La prima fase riflessiva di Dilthey, dunque, ritiene che la connessione tra l’interprete e l’oggetto sia basata sull’idea della comunanza psicologica, a cui si connette il concetto di vita. Essa accomuna coscienza del singolo interprete con tutti i fenomeni psichici che si sono susseguiti nella storia, in un’unità organica di tutte le manifestazioni psichiche della storia. La vita è la totalità organizzata dell’esperienza psicologica individuale e dell’esperienza sociale e culturale collettiva, un organismo.
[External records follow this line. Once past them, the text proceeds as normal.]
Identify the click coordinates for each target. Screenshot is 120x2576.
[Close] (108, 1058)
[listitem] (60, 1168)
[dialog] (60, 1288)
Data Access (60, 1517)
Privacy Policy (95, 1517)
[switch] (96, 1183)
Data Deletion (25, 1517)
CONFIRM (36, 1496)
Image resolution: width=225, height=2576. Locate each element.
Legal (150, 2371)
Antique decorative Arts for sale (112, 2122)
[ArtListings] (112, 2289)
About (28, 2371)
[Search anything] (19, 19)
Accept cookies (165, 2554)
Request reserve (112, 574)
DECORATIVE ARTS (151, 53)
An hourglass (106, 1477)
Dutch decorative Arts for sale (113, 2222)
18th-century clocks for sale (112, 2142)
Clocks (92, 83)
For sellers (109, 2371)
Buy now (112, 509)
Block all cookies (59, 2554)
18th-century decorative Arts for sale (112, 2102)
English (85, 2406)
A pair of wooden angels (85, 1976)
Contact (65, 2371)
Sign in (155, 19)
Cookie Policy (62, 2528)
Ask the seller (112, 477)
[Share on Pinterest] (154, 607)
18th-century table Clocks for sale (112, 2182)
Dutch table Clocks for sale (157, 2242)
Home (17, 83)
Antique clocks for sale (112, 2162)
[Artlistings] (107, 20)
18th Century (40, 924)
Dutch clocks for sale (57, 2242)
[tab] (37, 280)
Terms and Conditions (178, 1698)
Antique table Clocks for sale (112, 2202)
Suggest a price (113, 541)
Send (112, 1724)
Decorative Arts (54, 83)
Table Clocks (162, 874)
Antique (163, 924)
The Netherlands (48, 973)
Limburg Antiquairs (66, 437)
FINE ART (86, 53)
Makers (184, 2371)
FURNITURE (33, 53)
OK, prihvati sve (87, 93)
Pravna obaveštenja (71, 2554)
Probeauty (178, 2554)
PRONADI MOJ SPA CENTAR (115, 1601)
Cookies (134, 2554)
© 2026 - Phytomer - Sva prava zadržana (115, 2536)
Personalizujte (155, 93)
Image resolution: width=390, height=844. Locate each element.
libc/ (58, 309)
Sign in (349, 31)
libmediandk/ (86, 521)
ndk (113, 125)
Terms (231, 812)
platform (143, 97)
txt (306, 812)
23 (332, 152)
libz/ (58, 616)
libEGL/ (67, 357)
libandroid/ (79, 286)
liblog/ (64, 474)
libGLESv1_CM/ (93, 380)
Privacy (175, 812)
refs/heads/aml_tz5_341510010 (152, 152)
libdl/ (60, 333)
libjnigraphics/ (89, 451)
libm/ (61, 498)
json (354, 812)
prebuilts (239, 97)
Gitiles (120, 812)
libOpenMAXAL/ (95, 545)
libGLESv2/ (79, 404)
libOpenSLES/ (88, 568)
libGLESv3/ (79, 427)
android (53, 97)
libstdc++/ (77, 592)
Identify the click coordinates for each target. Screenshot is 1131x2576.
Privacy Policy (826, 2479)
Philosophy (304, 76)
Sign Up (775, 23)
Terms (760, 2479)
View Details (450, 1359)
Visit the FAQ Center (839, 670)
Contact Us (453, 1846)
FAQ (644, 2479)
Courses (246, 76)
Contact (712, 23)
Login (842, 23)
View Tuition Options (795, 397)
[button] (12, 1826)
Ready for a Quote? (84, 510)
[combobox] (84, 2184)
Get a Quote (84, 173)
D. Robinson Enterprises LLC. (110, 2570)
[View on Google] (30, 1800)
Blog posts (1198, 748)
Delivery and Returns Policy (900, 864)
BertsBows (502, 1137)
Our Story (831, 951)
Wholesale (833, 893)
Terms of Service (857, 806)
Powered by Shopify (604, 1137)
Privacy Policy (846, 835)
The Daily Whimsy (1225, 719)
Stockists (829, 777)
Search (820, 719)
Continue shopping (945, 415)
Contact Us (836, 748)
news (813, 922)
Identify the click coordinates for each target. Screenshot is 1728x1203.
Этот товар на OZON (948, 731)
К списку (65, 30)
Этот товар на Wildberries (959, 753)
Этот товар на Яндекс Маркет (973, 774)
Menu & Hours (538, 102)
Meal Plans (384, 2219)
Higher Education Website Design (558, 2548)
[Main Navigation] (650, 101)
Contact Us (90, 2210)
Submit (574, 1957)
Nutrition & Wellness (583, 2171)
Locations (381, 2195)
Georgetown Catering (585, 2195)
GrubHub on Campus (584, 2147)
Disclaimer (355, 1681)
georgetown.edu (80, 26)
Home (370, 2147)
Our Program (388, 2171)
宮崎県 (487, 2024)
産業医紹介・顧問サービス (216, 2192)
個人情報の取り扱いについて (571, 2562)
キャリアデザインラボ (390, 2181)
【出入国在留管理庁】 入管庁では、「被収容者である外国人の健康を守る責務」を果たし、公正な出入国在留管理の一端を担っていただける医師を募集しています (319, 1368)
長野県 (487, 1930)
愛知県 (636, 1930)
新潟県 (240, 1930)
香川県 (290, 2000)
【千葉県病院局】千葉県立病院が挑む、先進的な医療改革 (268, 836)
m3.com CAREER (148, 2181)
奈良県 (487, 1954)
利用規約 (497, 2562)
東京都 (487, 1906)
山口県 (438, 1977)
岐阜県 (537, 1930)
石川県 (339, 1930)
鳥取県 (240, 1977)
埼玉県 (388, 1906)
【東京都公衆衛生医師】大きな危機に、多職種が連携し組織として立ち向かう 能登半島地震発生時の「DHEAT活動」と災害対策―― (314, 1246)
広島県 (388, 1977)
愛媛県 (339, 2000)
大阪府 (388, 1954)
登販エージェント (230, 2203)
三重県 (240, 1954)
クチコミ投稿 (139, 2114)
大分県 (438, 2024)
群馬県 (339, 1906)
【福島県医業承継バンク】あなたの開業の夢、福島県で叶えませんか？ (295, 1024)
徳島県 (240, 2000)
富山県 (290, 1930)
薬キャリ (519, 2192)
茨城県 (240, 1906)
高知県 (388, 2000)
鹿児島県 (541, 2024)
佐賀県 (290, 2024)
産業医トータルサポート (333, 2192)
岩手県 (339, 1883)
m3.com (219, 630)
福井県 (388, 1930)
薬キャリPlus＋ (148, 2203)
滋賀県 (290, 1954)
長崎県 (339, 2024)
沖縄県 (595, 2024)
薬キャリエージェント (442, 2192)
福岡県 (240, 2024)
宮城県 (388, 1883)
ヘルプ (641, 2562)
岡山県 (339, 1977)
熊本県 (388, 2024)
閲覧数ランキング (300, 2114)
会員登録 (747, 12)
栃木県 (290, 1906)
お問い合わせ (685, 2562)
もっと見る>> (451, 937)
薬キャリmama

Ma questo è solo il primo passaggio. Bisogna ora spiegare che funziona il comprendere. Prima di tutto perché c’è forte sintonia psichica tra comprendente e l’oggetto, quindi è possibile l’identificazione con esso. In più, questa possibilità è una “struttura trascendentale” (a priori), cioè nella storia dell’umanità c’è una specie di struttura già data in cui ciascuno di noi si inserisce, una struttura organica che tiene insieme tutti i fenomeni storici e psichici. Vale per tutta la Storia, ma anche per ogni epoca, che ha sua vita “culturale” con tratti di stabilità (tradizioni, stili…). Questo concetto è sì metaforico, ma è significativo che Dilthey voglia rimarcare una caratteristica della vita che i positivisti trascuravano: l’essere interconnessa e non atomizzata. Qualunque cosa sia viva è un insieme, in cui il tutto è più che la singola somma delle parti. Le scienze dello spirito sono caratterizzate dalla coappartenenza di interprete e oggetto ad una stessa vita, che è culturale. La vita dello spirito fondamentalmente, un grande organismo che aderisce a tutte le culture che si sono susseguite sulla Terra. Ed è da noi comprensibile dall’interno, in quanto parte di esso, in una comunanza di sentimento che porta alla comprensione dell’individualità storica che non si può avere nelle scienze naturali.